Set exercise | Print the lines below word for word, leaving out the pictures.
::::
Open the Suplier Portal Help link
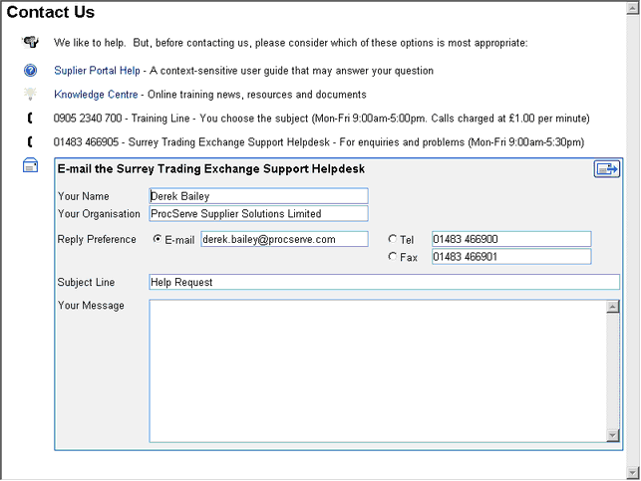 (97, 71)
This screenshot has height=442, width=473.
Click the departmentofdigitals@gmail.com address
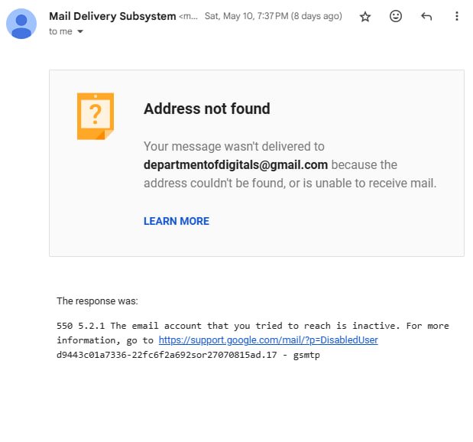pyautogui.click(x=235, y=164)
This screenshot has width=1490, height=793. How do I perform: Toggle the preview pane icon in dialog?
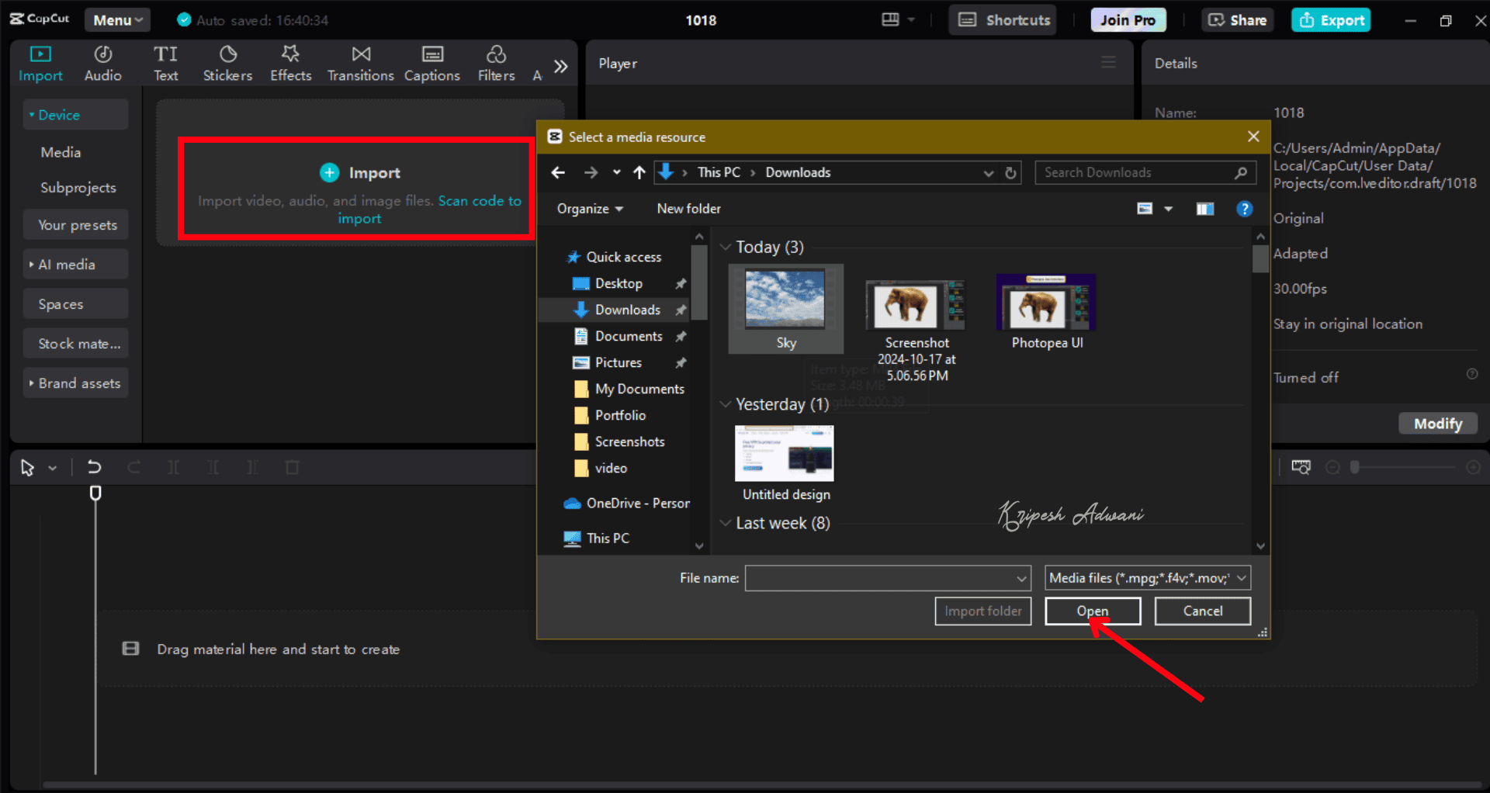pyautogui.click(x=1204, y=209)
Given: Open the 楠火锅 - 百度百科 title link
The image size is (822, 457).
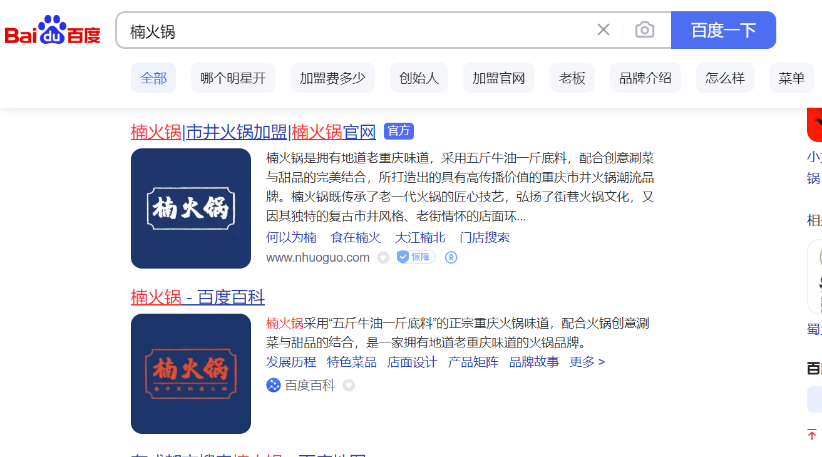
::::
Exercise solution |
Open the Suplier Portal Help link
 (97, 71)
This screenshot has height=442, width=473.
Click the departmentofdigitals@gmail.com address
pyautogui.click(x=235, y=164)
This screenshot has width=1490, height=793. How do I perform: Toggle the preview pane icon in dialog?
pyautogui.click(x=1204, y=209)
Given: Open the 楠火锅 - 百度百科 title link
The image size is (822, 457).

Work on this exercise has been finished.